Gabriel Bacquier est mort à son domicile de Lestre, en Normandie non loin de Cherbourg, mercredi 13 mai 2020, quatre jours avant ses 96 ans. Ses parents, tous deux cheminots, l’avaient fait entrer dans les chemins de fer afin qu’il échappe au STO. C’est alors que pour se changer les idées, il décide de prendre des cours de chant auprès d’un professeur biterrois, Mademoiselle Bastard, qui, devant ses qualités vocales exceptionnelles, propose à ses parents de le présenter au Conservatoire de Paris, où il entre en 1945. Premier Prix de chant en 1950, il débute sa carrière dans des cabarets et dans des salles de cinéma, avant d’entrer dans la troupe du Théâtre de La Monnaie de Bruxelles puis, en 1956, dans celle de la Réunion des Théâtre Lyrique Nationaux, (RTLN) l’Opéra Comique et l’Opéra de Paris.

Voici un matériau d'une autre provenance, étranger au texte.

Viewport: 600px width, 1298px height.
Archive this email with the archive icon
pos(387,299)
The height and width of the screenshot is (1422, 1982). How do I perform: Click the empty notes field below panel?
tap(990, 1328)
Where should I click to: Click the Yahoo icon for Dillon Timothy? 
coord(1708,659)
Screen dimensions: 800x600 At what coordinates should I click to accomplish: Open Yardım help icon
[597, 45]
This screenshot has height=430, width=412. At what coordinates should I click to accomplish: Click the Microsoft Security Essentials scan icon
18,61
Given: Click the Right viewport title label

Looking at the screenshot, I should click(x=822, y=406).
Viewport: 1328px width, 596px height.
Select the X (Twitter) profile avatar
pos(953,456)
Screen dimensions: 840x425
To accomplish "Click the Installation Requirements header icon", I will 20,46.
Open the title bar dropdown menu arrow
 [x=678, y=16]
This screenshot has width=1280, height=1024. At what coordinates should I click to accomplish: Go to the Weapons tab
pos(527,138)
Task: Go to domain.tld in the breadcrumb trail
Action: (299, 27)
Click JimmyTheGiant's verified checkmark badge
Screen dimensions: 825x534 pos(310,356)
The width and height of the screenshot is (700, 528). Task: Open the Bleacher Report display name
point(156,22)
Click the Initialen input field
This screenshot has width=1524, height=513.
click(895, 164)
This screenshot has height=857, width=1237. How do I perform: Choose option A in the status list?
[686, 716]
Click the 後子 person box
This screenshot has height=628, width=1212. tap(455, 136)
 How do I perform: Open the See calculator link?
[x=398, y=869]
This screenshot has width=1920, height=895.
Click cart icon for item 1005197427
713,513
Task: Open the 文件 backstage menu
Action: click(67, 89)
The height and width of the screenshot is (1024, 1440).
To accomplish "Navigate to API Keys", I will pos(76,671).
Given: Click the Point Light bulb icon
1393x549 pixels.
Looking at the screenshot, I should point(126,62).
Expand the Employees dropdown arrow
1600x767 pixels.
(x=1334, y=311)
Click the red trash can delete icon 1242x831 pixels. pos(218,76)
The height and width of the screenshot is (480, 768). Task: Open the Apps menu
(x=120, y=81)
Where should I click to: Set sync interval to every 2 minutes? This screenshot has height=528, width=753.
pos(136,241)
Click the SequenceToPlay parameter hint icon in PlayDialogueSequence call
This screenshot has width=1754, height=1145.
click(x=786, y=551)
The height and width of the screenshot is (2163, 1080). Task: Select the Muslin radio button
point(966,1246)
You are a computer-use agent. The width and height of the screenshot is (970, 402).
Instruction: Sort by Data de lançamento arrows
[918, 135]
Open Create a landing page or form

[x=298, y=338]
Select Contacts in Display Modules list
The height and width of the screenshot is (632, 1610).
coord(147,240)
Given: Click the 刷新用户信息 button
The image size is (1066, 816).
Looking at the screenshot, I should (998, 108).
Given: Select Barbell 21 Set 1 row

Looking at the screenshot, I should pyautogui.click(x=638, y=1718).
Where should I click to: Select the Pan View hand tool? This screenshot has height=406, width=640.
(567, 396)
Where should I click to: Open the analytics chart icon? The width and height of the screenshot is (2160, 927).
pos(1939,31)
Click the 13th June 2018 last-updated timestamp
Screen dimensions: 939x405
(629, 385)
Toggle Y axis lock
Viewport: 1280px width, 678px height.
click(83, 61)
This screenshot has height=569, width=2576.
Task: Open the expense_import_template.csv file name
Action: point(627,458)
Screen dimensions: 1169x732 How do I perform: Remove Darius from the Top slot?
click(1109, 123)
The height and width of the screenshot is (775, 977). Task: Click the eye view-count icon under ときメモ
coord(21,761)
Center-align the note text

Remarqué par Gabriel Dussurget, directeur de l’Opéra de Paris et fondateur du Festival d’Aix-en-Provence, il se voit confié le rôle de sa vie, Scarpia, face à la Fiora Tosca de Renata Tebaldi, puis le rôle-titre de Don Giovanni à Aix-en-Provence en 1960 sous la direction d’Alberto Erede. Captée par la télévision, cette production lance sa carrière. Eminent mozartien, appréciant aussi Rameau et Gluck, Gabriel Bacquier s’est imposé sur toutes les grandes scènes du monde en interprétant un large répertoire, Bellini, Berlioz, G. Charpentier, Debussy, Delibes, Donizetti, Dukas, Gounod, Honegger, Massenet, Meyerbeer, Offenbach, Prokofiev, Puccini, Ravel, Rossini, Thomas, Verdi, et a créé des œuvres de Daniel Lesur, Maurice Thiriet ; Jean-Michel Damase…

Bruno Serrou

Parmi les nombreux enregistrements de Gabriel Bacquier, il faut impérativement retenir La Damnation de Faust de Berlioz (Warner Classics), L’Etoile de Chabrier (Warner Classics), Louise de Charpentier (Sony Classical), Pelléas et Mélisande de Debussy (Sony/RCA), La Favorite de Donizetti (Decca), Mireille de Gounod (Warner), Don Quichotte de Massenet (Decca), Les Huguenots de Meyerbeer (Decca), Cosi fan tutte, Don Giovanni (Decca) et les Noces de Figaro (Warner) de Mozart, la Belle Hélène (Warner) et les Contes d’Hoffmann (Decca) d’Offenbach, Tosca de Puccini (Rodolphe), l’Heure espagnole de Ravel (DG), Falstaff (Decca) et la Force du Destin (Sony/RCA) de Verdi, des mélodies de Poulenc, Ravel, Satie (Warner), Séverac (Ariane), des chansons de Gilbert Bécaud, Jacques Brel, Charles Trénet et autres (Reader’s Digest)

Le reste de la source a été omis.